@validity,
validity;72595 wrote:Do you mean that the world is truely spatially 3d and our physiology has evolved to percieve this or that the world has more than 3 spatial dimensions but our physiology limits our perception to 3d or I have missed your point
The environment is not truly/actually any dimension. Our physiology evolves for the greater organization and complexity... I guess, but now I'm thinking that it is not about achieving a perception of a higher spatial dimension. Dimensions could not actually be limited spatially. But I wonder why there requires spatial dimensions. Why do we perceive them at all?
We perceive information as objects but why does the changing of information require a relative locality between objects, 'extension'. And why would extension result in the perceived locality there is now, since ofcourse, locality is only perceived/reality driven. There must be an infinite many paths to get from point A to point B, but what exactly
is point A and point B in actuality?

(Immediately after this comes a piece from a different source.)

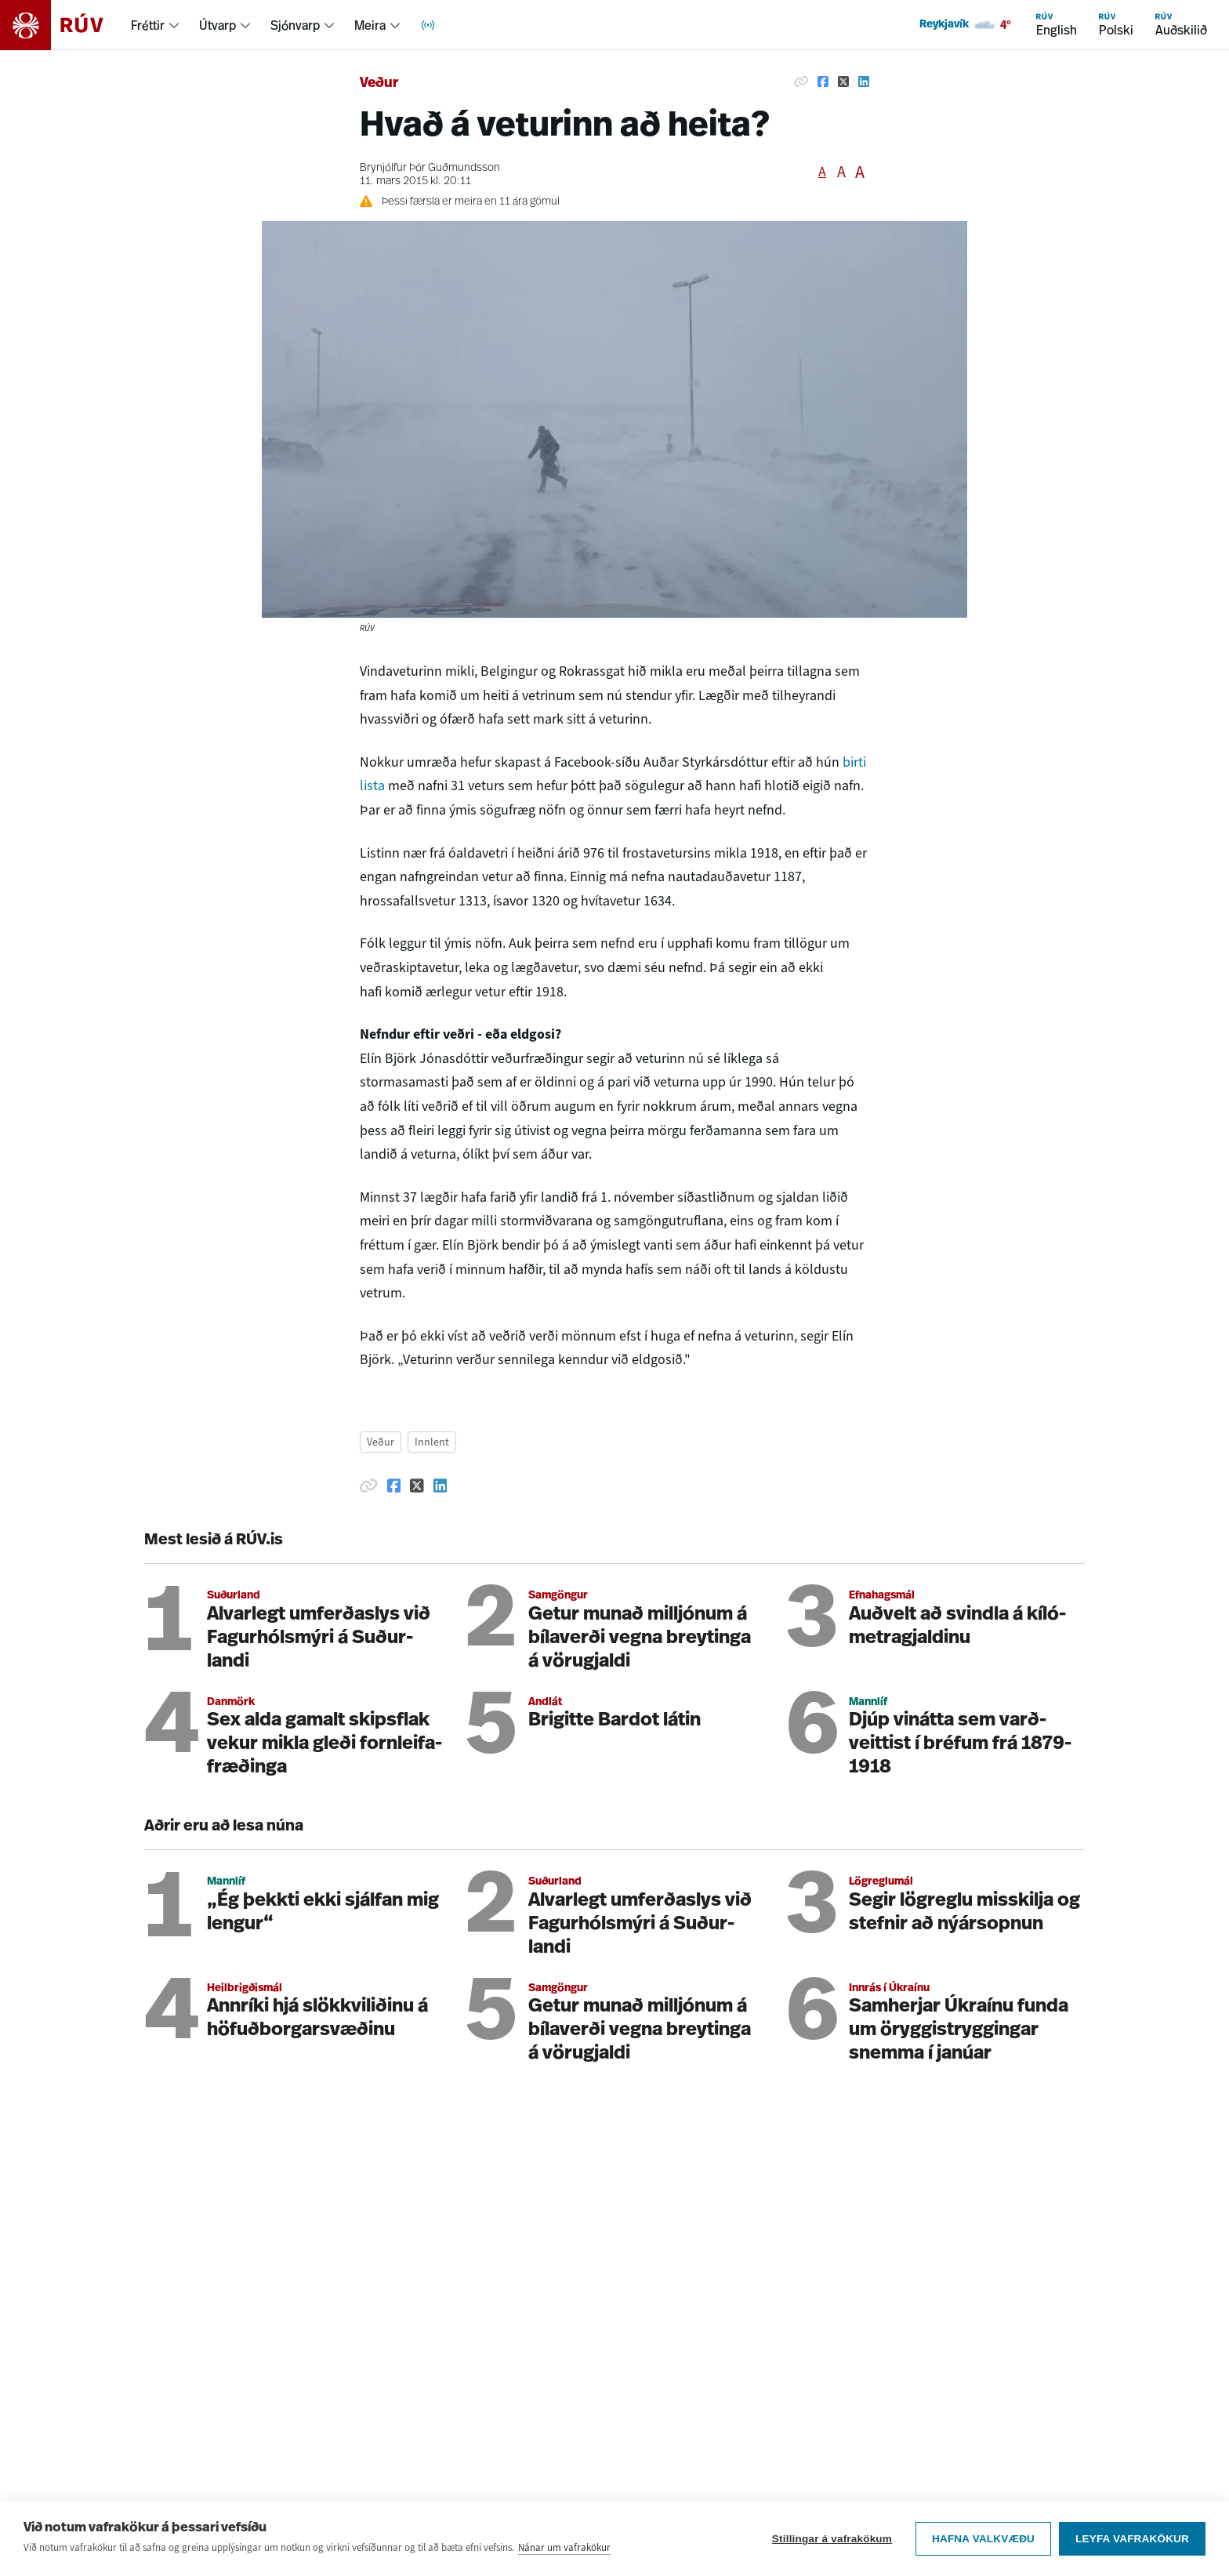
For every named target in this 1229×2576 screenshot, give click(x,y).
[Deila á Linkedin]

They are neither local or non-local from each other. Simply, they are non-'extensioned' or whatever you want to call it. And why out of all the n-paths there are must the brain call upon a distance extension, and distance extension can really only be defined as "what is now" or "the result of the complexity that brings about that which can sense information in a specific way". But why did it so happen that information organizes in this way that we end up with a brain, and a body, and sensory organs and such, all that works to define objects that say ok... there is a relative distance between object 'pencil' and object 'paper' of 5cm. This distance between one another is defined by what I am perceiving which I can't really help because that is what my body evolved into.

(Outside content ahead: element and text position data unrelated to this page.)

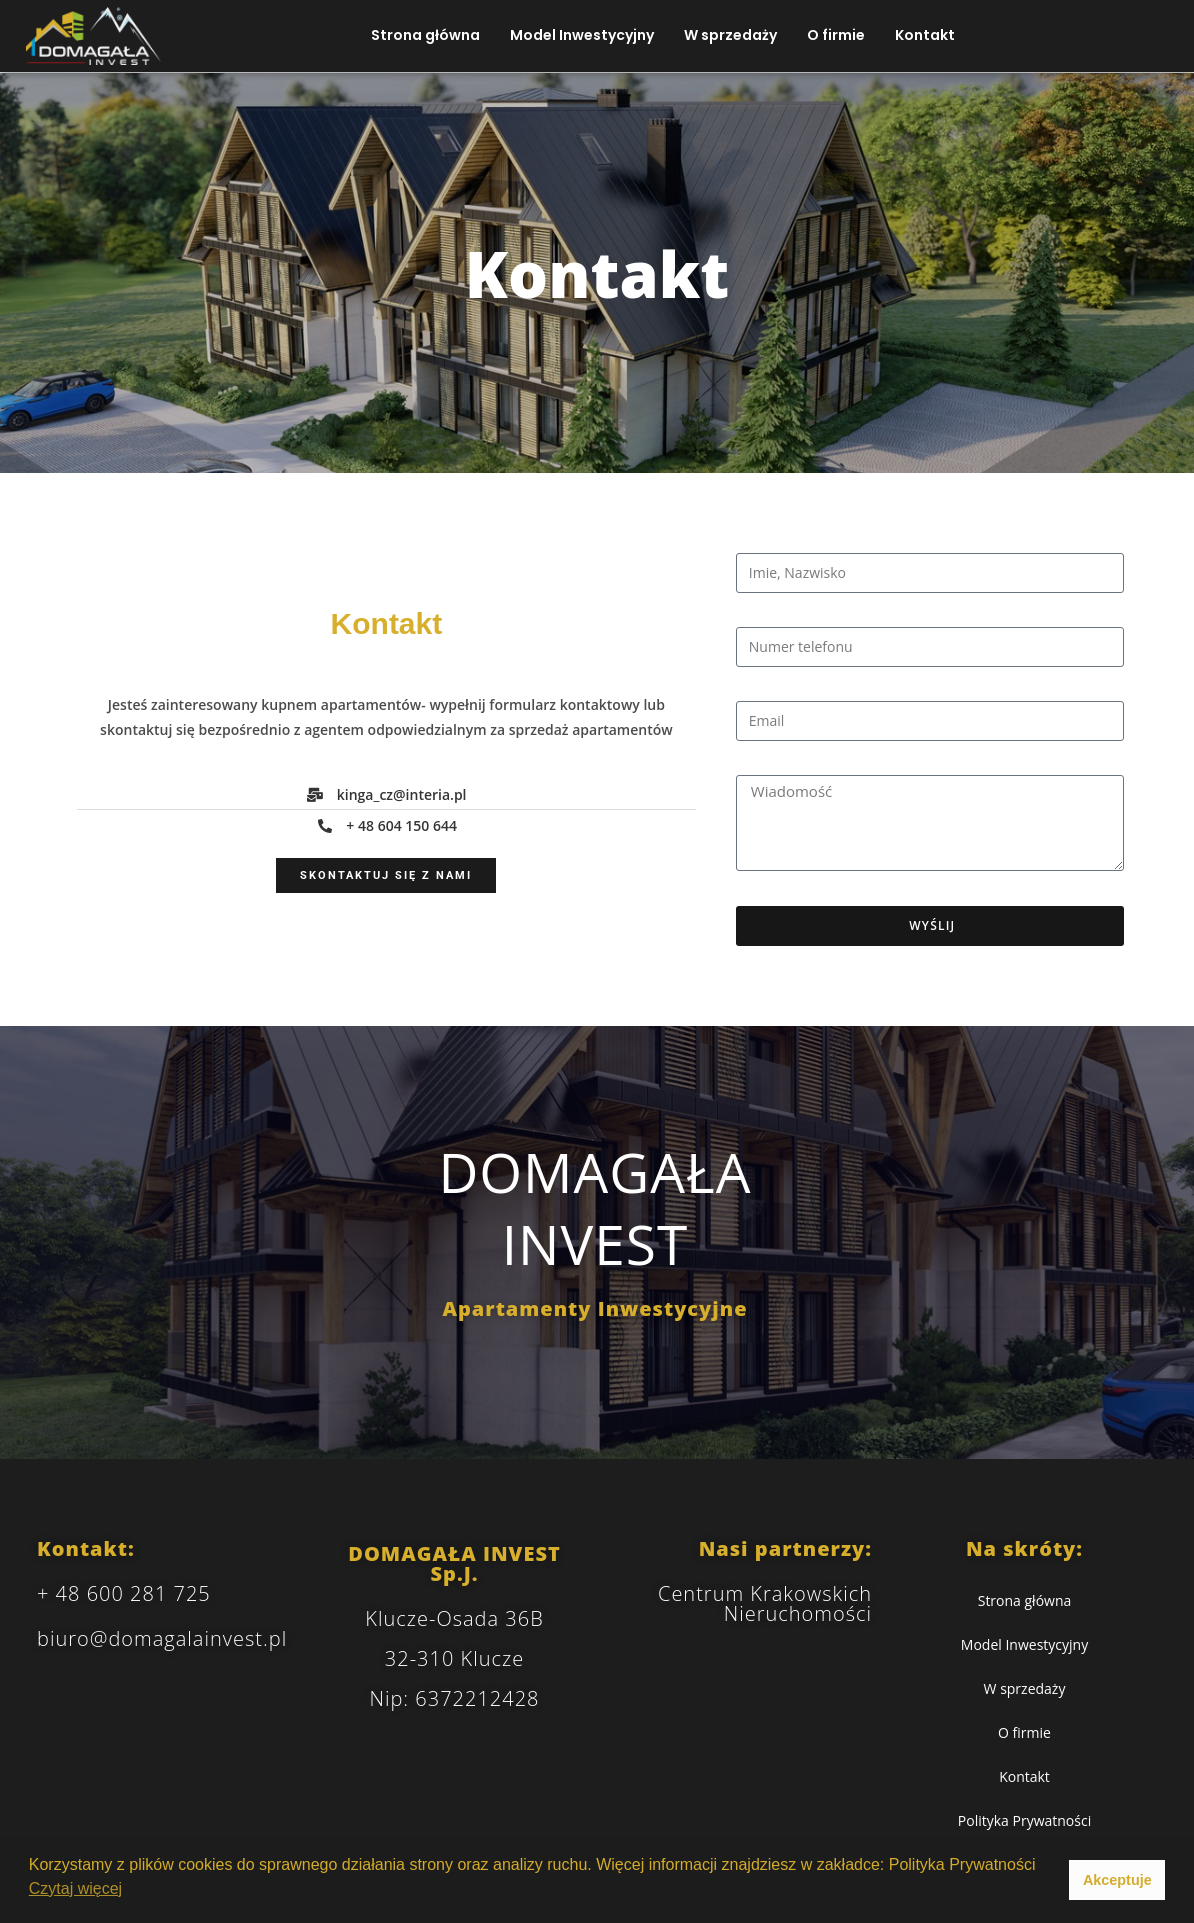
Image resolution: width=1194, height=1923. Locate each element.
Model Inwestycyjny (582, 35)
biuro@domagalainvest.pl (162, 1638)
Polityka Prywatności (1024, 1820)
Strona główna (425, 35)
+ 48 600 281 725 (124, 1593)
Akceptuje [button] (1117, 1880)
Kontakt (925, 35)
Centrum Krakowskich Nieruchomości (765, 1603)
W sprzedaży (730, 35)
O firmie (836, 35)
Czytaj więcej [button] (75, 1888)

And while there is a locality (distance) and this is marked as 5cm if including the example pencil and paper, are there not many other localities to choose from? If the objects 'pencil' and 'paper' are clumps of information for example, they can be relative in many ways other than distance, and if one changes their perception of how they are relative to one another, the doesn't their locality change? One could send information from point A(pencil) to point B(paper) via distance or by other methods, are there not other methods? Ofcourse there are, otherwise topology would be useless.

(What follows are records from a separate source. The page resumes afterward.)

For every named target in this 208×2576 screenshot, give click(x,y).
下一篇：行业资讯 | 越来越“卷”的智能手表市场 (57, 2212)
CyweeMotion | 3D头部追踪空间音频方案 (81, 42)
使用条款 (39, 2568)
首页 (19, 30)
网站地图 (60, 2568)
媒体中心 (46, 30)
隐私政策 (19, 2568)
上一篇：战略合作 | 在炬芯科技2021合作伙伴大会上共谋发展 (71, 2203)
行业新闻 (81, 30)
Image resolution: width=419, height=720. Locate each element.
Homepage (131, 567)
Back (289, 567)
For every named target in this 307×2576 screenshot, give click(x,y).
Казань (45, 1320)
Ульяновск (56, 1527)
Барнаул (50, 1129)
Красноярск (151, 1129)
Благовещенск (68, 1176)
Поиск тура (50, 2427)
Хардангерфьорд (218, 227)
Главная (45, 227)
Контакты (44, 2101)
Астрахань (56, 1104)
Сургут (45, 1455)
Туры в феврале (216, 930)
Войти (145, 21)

Yes, and this is the result of the complex system (body) evolving into something which allows for this.
validity;72595 wrote:This idea is present in quantum mechanics. Fundamental particles do not have defined properties eg position, spin etc until the particle interacts with a measuring device, which can be thought of as exchanging/recording information about the interaction.
So are they saying that a particle is not a particle until it is measured?